## Task requirements
Could you continue the article on God's love for the orphan, picking up right after its final sentence?

## Source passage
Widows, Orphans and Strangers - God Loves the Orphan
Clarke Logan, Gaborone, Botswana [SEE PROFILE BELOW]
We have already noted in the previous article God’s special love and provision for these three vulnerable and needy groups. Orphans are children who have lost their parents. In the scriptures they are described as being ‘fatherless’, and this seems to focus on the loss of practical support. We have no doubt, however, that the additional loss of emotional support in the form of a mother’s love is equally devastating for any child who has lost both parents. This can occur through bereavement; it may also happen because of abandonment.
The fatherhood of God is a delightful Bible theme. In the context of the Old Testament, it denotes His divine love and care for His earthly people, Israel. In the New Testament, it is realized in fullest measure in the relationship between the Lord Jesus, the eternal Son of God, and His Father. Finally, every Christian can rightly call upon God as Father. The apostle Paul often introduced his letters with the following words: ‘Grace be unto you, and peace, from God our Father, and from the Lord Jesus Christ’. God is also described less commonly by Paul and others as the Father of mercies, glory, spirits, lights, and, indeed, Father of all.1 Fatherhood denotes protection, provision, communion, counsel, and discipline, all undergirded by a constant love.
Israel knew much of God’s provision for them throughout their history, but it is all the sadder to read the divine lament in the last book of the Old Testament, because the nation neglected God and brought dishonour upon His name: ‘A son honoureth his father, and a servant his master: if then I be a father, where is mine honour? and if I be a master, where is my fear? saith the Lord of hosts’, Mal. 1. 6.

## Recorded information
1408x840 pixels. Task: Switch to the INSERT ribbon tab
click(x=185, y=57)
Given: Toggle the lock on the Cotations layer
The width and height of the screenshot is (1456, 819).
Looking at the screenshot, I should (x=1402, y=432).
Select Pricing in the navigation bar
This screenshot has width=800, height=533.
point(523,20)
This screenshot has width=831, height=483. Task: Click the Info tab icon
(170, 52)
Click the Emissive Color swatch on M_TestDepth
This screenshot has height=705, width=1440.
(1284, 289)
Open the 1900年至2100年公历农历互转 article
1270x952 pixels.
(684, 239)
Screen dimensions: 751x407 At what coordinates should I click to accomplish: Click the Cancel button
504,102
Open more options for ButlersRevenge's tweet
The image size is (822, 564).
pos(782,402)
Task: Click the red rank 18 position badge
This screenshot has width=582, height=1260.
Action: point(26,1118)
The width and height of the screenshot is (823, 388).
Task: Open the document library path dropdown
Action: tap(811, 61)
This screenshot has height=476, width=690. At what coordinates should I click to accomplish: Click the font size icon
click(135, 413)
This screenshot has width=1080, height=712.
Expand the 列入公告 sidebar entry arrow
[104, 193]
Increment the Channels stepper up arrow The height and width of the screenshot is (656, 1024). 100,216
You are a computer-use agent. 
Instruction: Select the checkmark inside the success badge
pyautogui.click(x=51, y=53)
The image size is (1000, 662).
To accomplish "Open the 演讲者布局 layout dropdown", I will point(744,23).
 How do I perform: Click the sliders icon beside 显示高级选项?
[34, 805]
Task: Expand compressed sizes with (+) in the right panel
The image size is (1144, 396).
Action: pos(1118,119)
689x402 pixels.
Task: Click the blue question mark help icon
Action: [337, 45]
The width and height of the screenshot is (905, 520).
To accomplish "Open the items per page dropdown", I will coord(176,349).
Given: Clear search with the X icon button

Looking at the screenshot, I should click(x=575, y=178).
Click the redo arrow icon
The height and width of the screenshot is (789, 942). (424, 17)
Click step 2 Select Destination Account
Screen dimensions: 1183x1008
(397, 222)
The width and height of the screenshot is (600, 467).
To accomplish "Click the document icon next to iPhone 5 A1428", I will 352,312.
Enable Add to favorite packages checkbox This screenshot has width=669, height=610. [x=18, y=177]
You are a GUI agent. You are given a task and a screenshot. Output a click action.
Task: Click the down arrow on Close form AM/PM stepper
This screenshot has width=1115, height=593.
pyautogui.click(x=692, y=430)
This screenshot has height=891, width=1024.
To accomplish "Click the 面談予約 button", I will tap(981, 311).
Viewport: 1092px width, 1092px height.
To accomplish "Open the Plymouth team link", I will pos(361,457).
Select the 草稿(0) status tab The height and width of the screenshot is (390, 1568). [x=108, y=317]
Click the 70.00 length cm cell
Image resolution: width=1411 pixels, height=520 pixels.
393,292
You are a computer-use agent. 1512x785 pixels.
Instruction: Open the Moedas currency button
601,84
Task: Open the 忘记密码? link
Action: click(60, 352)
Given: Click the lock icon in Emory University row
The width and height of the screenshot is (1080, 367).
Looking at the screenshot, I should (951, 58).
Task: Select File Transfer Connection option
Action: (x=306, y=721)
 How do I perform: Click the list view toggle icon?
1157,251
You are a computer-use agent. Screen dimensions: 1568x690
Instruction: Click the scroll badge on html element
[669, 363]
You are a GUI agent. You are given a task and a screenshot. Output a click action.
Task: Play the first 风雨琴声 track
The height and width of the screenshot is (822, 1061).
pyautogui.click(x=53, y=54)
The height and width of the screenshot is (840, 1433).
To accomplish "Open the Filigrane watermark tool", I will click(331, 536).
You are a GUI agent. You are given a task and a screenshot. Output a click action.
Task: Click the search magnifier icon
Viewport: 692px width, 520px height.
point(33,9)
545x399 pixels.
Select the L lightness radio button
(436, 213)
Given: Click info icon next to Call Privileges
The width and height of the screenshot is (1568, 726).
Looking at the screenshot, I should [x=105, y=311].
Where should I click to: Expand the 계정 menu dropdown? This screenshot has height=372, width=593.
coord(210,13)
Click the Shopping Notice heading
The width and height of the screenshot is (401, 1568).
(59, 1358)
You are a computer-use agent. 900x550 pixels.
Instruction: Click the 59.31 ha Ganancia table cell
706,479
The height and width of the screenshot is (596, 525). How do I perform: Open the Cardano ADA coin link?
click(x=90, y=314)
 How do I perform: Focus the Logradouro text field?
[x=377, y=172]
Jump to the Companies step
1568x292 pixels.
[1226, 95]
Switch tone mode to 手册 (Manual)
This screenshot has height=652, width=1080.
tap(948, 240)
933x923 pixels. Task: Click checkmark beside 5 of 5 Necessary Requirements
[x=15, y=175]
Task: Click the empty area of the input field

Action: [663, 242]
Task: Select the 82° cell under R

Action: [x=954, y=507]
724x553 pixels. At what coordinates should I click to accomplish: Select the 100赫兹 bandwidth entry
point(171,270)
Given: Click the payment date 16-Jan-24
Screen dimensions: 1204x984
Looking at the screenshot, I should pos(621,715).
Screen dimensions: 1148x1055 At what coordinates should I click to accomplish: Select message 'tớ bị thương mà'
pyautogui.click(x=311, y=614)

## Answer to this problem
God gave the nation of Israel instructions for the care of orphans: ‘He doth execute the judgment of the fatherless and the widow, and loveth the stranger, in giving him food and raiment’, Deut. 10. 18; ‘The stranger, and the fatherless, and the widow, which are within thy gates, shall come, and shall eat and be satisfied’, 14. 29. As we have already noted, the harvest gleanings were to be left for these needy ones. When we read of God executing judgement, it does not mean that He punishes the fatherless, but rather, in the context, it means that He upholds their interests, acts on their behalf, and blesses them, ‘for in thee [God] the fatherless findeth mercy’, Hos. 14. 3. He expects His people to do the same: ‘Defend the poor and fatherless: do justice to the afflicted and needy’, Ps. 82. 3.
God also spoke and warned against mistreating the fatherless: ‘Ye shall not afflict any widow, or fatherless child’, Exod. 22. 22; ’Thou shalt not pervert the judgment of the stranger, nor of the fatherless; nor take a widow’s raiment to pledge’, Deut. 24. 17. He pronounced a divine curse upon those who would transgress in this way, 27. 19.
We have reached a very low point in human history when orphan children – indeed, all children – seem to be at an increased risk of exploitation and abuse. The violent nature of such abuse does not make for comfortable reading, even on the pages of scripture: ‘Ye overwhelm the fatherless’; ‘the arms of the fatherless have been broken’; ‘they pluck the fatherless from the breast’, Job 6. 27; 22. 9; 24. 9. Indeed, orphan children were sometimes robbed and even murdered.2
With shocking regularity, the media are reporting cases from all over the world of vile crimes being perpetrated against children, and we have every reason to believe that this world is fast ripening for judgement. God has taken note of every little one whose innocence has been shattered, and whose life has been permanently scarred. The cry goes up, ‘How long, O Lord?’ In a day to come, we believe, every godless person will be judged according to his or her works. Their punishment will be in direct proportion to their evil deeds. God will not be mocked: what men sow, they will one day reap.
The Lord Jesus Christ thought it necessary to issue a warning in His own day regarding the attitude of some people to children: ‘But whoso shall offend one of these little ones which believe in me, it were better for him that a millstone were hanged about his neck, and that he were drowned in the depth of the sea’; ‘Take heed that ye despise not one of these little ones’, Matt. 18. 6, 10.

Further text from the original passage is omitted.